- Directed by: Cheick Oumar Sissoko
- Written by: Cheick Oumar Sissoko
- Cinematography: Mamadou Famakan Coulibaly, Cheick Hamala Keïta, Mohamed Lamine Toure
- Edited by: Ouoba Montandi
- Release date: 1989;
- Running time: 107 minutes
- Country: Mali
- Language: Bambara with English subtitles

= Finzan =

Finzan / A Dance for Heroes is a 1989 Malian film, the second feature film directed by Cheick Oumar Sissoko. The Malian film critic Manthia Diawara welcomed the film, which deals with arranged marriage and female genital mutilation, as "an impassioned cry for the emancipation of African women [...] one of the boldest examples of socially engaged filmmaking to come out of Africa in recent years".

The film opens with a shot of a mother goat nursing her kids, before cutting to a page of statistics from the World Conference on Women, 1980:

A world profile on the condition of women reveals the striking effects of double oppression. Women are 50 percent of the world's population, do about two-thirds of its work, receive barely 10 percent of its income and own less than 1 percent of its property.

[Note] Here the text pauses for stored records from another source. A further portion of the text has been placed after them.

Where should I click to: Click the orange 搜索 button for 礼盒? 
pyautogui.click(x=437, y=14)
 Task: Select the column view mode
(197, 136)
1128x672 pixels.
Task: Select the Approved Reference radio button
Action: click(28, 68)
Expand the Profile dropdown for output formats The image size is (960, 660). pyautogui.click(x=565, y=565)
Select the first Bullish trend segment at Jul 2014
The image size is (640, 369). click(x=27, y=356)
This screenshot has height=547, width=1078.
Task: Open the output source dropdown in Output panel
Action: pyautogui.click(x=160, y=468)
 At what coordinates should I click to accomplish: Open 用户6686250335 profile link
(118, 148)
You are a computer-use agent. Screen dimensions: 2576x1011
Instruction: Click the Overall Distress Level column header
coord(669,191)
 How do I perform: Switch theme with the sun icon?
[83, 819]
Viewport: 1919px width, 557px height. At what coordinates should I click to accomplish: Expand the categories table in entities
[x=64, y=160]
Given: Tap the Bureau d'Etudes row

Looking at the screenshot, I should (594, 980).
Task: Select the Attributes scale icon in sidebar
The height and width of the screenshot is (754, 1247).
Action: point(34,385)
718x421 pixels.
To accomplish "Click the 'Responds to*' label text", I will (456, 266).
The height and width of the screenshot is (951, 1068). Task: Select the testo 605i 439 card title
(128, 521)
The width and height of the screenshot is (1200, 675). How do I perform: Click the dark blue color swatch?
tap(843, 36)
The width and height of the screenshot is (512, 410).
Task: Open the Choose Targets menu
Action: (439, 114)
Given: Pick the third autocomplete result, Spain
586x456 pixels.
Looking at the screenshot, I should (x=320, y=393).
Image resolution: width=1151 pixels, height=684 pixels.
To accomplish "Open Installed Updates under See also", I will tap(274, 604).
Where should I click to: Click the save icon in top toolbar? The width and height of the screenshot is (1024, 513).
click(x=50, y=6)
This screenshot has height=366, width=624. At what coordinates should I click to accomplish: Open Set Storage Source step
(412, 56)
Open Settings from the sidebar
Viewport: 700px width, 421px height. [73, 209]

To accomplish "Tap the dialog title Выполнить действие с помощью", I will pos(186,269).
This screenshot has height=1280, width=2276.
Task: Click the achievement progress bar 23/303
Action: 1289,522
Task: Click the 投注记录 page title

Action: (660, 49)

The main character in Finzan is a widow, Nanyuma, expected by tradition to marry her brother-in-law, Bala. To avoid doing do, she escapes to the city, but is eventually captured, tied up, and sent back. Though forced to undergo the marriage ceremony, she refuses to consummate it, and eventually leaves the village to make her own future. In a subplot, a well-educated young women, Fili, questions female genital mutilation. In one of the film's final scenes, she Fili is captured by a group of women and forcibly excised.